• **What you have to do**: Set down the records that follow in full and without changes.
[Provided records — start]
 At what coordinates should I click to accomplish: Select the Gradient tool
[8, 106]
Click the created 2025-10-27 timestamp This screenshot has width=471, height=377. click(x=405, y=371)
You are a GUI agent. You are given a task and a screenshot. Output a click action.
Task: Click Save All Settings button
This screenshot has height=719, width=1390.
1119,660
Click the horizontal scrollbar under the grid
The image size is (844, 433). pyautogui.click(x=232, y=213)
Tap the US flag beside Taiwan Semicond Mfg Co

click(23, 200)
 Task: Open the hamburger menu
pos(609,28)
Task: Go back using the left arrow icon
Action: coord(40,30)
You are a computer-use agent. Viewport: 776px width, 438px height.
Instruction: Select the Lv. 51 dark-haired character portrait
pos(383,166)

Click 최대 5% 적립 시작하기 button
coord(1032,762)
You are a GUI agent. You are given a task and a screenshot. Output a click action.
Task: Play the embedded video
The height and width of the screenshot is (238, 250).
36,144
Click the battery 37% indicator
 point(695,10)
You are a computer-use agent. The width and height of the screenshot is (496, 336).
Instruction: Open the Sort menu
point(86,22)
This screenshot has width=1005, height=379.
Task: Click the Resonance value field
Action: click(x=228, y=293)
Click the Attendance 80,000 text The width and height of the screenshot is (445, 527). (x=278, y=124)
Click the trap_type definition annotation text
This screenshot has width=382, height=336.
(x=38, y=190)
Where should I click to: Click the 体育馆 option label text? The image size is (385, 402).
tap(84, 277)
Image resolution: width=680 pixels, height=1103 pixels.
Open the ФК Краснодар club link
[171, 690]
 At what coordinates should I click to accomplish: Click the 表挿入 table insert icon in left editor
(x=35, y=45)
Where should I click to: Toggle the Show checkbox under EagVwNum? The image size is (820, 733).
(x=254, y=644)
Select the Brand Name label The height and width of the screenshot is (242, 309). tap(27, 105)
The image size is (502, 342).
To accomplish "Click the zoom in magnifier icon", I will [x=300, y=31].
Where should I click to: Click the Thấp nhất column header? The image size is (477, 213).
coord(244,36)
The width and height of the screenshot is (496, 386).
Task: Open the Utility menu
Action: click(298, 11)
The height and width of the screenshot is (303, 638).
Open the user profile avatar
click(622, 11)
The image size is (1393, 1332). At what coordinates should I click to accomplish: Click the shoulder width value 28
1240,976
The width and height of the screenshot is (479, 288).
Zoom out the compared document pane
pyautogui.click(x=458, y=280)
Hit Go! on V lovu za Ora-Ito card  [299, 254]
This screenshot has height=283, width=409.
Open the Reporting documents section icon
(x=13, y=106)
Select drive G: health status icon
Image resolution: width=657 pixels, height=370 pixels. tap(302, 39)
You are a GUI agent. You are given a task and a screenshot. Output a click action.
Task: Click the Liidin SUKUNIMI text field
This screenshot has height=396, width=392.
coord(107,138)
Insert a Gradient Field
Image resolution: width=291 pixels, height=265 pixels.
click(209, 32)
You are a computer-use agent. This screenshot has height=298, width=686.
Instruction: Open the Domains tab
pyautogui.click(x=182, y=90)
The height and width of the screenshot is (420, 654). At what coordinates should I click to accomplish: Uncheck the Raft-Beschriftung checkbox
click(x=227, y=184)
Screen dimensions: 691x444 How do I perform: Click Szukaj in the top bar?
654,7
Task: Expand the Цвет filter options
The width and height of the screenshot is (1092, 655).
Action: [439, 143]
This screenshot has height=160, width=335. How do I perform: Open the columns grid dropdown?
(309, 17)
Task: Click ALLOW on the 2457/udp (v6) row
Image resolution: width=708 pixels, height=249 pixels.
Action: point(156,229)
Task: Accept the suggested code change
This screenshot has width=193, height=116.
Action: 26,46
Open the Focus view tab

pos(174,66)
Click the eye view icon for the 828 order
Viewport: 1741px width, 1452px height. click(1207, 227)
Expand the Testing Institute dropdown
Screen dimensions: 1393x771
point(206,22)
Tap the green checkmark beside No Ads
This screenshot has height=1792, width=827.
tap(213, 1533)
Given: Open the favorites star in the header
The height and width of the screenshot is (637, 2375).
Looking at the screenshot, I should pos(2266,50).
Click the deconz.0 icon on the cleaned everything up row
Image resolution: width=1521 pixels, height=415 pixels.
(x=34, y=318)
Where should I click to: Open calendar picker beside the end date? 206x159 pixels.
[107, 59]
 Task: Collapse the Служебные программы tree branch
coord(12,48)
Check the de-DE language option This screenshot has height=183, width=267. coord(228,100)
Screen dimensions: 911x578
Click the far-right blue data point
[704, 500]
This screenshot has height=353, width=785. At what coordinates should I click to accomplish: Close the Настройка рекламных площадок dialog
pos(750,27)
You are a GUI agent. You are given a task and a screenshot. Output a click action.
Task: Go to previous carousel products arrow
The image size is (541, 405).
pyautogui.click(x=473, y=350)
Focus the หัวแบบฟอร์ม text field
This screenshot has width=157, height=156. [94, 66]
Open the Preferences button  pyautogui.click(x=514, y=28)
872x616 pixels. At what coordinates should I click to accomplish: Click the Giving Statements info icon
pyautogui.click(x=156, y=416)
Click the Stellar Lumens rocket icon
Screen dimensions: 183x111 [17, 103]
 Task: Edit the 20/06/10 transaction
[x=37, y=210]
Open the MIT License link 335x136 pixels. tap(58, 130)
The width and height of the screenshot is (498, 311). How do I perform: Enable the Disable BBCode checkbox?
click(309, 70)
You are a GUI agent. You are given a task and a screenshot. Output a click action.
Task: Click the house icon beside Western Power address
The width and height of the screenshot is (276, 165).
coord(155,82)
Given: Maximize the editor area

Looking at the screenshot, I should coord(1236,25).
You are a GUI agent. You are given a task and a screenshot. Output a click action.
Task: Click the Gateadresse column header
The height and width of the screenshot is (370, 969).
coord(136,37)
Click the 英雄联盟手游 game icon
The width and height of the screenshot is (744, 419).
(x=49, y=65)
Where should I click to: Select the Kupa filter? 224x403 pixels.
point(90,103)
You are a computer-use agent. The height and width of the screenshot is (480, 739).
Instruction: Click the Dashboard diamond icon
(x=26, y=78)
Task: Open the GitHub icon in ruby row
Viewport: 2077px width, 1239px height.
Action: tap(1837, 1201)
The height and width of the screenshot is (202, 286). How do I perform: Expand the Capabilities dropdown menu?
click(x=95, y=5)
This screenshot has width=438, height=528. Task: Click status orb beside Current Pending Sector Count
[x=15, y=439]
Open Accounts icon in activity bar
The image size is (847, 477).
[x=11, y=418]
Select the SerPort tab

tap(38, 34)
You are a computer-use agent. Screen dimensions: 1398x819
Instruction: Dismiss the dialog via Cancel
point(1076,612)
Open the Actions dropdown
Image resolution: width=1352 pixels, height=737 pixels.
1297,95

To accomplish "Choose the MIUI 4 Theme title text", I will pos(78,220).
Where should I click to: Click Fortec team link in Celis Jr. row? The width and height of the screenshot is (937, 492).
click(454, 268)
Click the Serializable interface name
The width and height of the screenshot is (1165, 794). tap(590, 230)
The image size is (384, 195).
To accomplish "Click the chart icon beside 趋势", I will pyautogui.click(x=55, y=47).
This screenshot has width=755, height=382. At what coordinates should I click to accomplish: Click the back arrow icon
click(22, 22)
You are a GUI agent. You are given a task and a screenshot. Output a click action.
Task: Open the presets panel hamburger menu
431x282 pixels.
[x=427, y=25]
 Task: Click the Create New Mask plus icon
[Provided records — finish]
• **Written answer**:
 At what coordinates should I click to accomplish: Select the Gradient tool
[8, 106]
Click the created 2025-10-27 timestamp This screenshot has width=471, height=377. click(x=405, y=371)
You are a GUI agent. You are given a task and a screenshot. Output a click action.
Task: Click Save All Settings button
This screenshot has height=719, width=1390.
1119,660
Click the horizontal scrollbar under the grid
The image size is (844, 433). pyautogui.click(x=232, y=213)
Tap the US flag beside Taiwan Semicond Mfg Co

click(23, 200)
 Task: Open the hamburger menu
pos(609,28)
Task: Go back using the left arrow icon
Action: coord(40,30)
You are a computer-use agent. Viewport: 776px width, 438px height.
Instruction: Select the Lv. 51 dark-haired character portrait
pos(383,166)

Click 최대 5% 적립 시작하기 button
coord(1032,762)
You are a GUI agent. You are given a task and a screenshot. Output a click action.
Task: Play the embedded video
The height and width of the screenshot is (238, 250).
36,144
Click the battery 37% indicator
 point(695,10)
You are a computer-use agent. The width and height of the screenshot is (496, 336).
Instruction: Open the Sort menu
point(86,22)
This screenshot has width=1005, height=379.
Task: Click the Resonance value field
Action: click(x=228, y=293)
Click the Attendance 80,000 text The width and height of the screenshot is (445, 527). (x=278, y=124)
Click the trap_type definition annotation text
This screenshot has width=382, height=336.
(x=38, y=190)
Where should I click to: Click the 体育馆 option label text? The image size is (385, 402).
tap(84, 277)
Image resolution: width=680 pixels, height=1103 pixels.
Open the ФК Краснодар club link
[171, 690]
 At what coordinates should I click to accomplish: Click the 表挿入 table insert icon in left editor
(x=35, y=45)
Where should I click to: Toggle the Show checkbox under EagVwNum? The image size is (820, 733).
(x=254, y=644)
Select the Brand Name label The height and width of the screenshot is (242, 309). tap(27, 105)
The image size is (502, 342).
To accomplish "Click the zoom in magnifier icon", I will [x=300, y=31].
Where should I click to: Click the Thấp nhất column header? The image size is (477, 213).
coord(244,36)
The width and height of the screenshot is (496, 386).
Task: Open the Utility menu
Action: click(298, 11)
The height and width of the screenshot is (303, 638).
Open the user profile avatar
click(622, 11)
The image size is (1393, 1332). At what coordinates should I click to accomplish: Click the shoulder width value 28
1240,976
The width and height of the screenshot is (479, 288).
Zoom out the compared document pane
pyautogui.click(x=458, y=280)
Hit Go! on V lovu za Ora-Ito card  [299, 254]
This screenshot has height=283, width=409.
Open the Reporting documents section icon
(x=13, y=106)
Select drive G: health status icon
Image resolution: width=657 pixels, height=370 pixels. tap(302, 39)
You are a GUI agent. You are given a task and a screenshot. Output a click action.
Task: Click the Liidin SUKUNIMI text field
This screenshot has height=396, width=392.
coord(107,138)
Insert a Gradient Field
Image resolution: width=291 pixels, height=265 pixels.
click(209, 32)
You are a computer-use agent. This screenshot has height=298, width=686.
Instruction: Open the Domains tab
pyautogui.click(x=182, y=90)
The height and width of the screenshot is (420, 654). At what coordinates should I click to accomplish: Uncheck the Raft-Beschriftung checkbox
click(x=227, y=184)
Screen dimensions: 691x444 How do I perform: Click Szukaj in the top bar?
654,7
Task: Expand the Цвет filter options
The width and height of the screenshot is (1092, 655).
Action: [439, 143]
This screenshot has height=160, width=335. How do I perform: Open the columns grid dropdown?
(309, 17)
Task: Click ALLOW on the 2457/udp (v6) row
Image resolution: width=708 pixels, height=249 pixels.
Action: point(156,229)
Task: Accept the suggested code change
This screenshot has width=193, height=116.
Action: 26,46
Open the Focus view tab

pos(174,66)
Click the eye view icon for the 828 order
Viewport: 1741px width, 1452px height. click(1207, 227)
Expand the Testing Institute dropdown
Screen dimensions: 1393x771
point(206,22)
Tap the green checkmark beside No Ads
This screenshot has height=1792, width=827.
tap(213, 1533)
Given: Open the favorites star in the header
The height and width of the screenshot is (637, 2375).
Looking at the screenshot, I should pos(2266,50).
Click the deconz.0 icon on the cleaned everything up row
Image resolution: width=1521 pixels, height=415 pixels.
(x=34, y=318)
Where should I click to: Open calendar picker beside the end date? 206x159 pixels.
[107, 59]
 Task: Collapse the Служебные программы tree branch
coord(12,48)
Check the de-DE language option This screenshot has height=183, width=267. coord(228,100)
Screen dimensions: 911x578
Click the far-right blue data point
[704, 500]
This screenshot has height=353, width=785. At what coordinates should I click to accomplish: Close the Настройка рекламных площадок dialog
pos(750,27)
You are a GUI agent. You are given a task and a screenshot. Output a click action.
Task: Go to previous carousel products arrow
The image size is (541, 405).
pyautogui.click(x=473, y=350)
Focus the หัวแบบฟอร์ม text field
This screenshot has width=157, height=156. [94, 66]
Open the Preferences button  pyautogui.click(x=514, y=28)
872x616 pixels. At what coordinates should I click to accomplish: Click the Giving Statements info icon
pyautogui.click(x=156, y=416)
Click the Stellar Lumens rocket icon
Screen dimensions: 183x111 [17, 103]
 Task: Edit the 20/06/10 transaction
[x=37, y=210]
Open the MIT License link 335x136 pixels. tap(58, 130)
The width and height of the screenshot is (498, 311). How do I perform: Enable the Disable BBCode checkbox?
click(309, 70)
You are a GUI agent. You are given a task and a screenshot. Output a click action.
Task: Click the house icon beside Western Power address
The width and height of the screenshot is (276, 165).
coord(155,82)
Given: Maximize the editor area

Looking at the screenshot, I should coord(1236,25).
You are a GUI agent. You are given a task and a screenshot. Output a click action.
Task: Click the Gateadresse column header
The height and width of the screenshot is (370, 969).
coord(136,37)
Click the 英雄联盟手游 game icon
The width and height of the screenshot is (744, 419).
(x=49, y=65)
Where should I click to: Select the Kupa filter? 224x403 pixels.
point(90,103)
You are a computer-use agent. The height and width of the screenshot is (480, 739).
Instruction: Click the Dashboard diamond icon
(x=26, y=78)
Task: Open the GitHub icon in ruby row
Viewport: 2077px width, 1239px height.
Action: tap(1837, 1201)
The height and width of the screenshot is (202, 286). How do I perform: Expand the Capabilities dropdown menu?
click(x=95, y=5)
This screenshot has width=438, height=528. Task: Click status orb beside Current Pending Sector Count
[x=15, y=439]
Open Accounts icon in activity bar
The image size is (847, 477).
[x=11, y=418]
Select the SerPort tab

tap(38, 34)
You are a computer-use agent. Screen dimensions: 1398x819
Instruction: Dismiss the dialog via Cancel
point(1076,612)
Open the Actions dropdown
Image resolution: width=1352 pixels, height=737 pixels.
1297,95

To accomplish "Choose the MIUI 4 Theme title text", I will pos(78,220).
Where should I click to: Click Fortec team link in Celis Jr. row? The width and height of the screenshot is (937, 492).
click(454, 268)
Click the Serializable interface name
The width and height of the screenshot is (1165, 794). tap(590, 230)
The image size is (384, 195).
To accomplish "Click the chart icon beside 趋势", I will pyautogui.click(x=55, y=47).
This screenshot has width=755, height=382. At what coordinates should I click to accomplish: Click the back arrow icon
click(22, 22)
You are a GUI agent. You are given a task and a screenshot. Output a click action.
Task: Open the presets panel hamburger menu
431x282 pixels.
[x=427, y=25]
 Task: Click the Create New Mask plus icon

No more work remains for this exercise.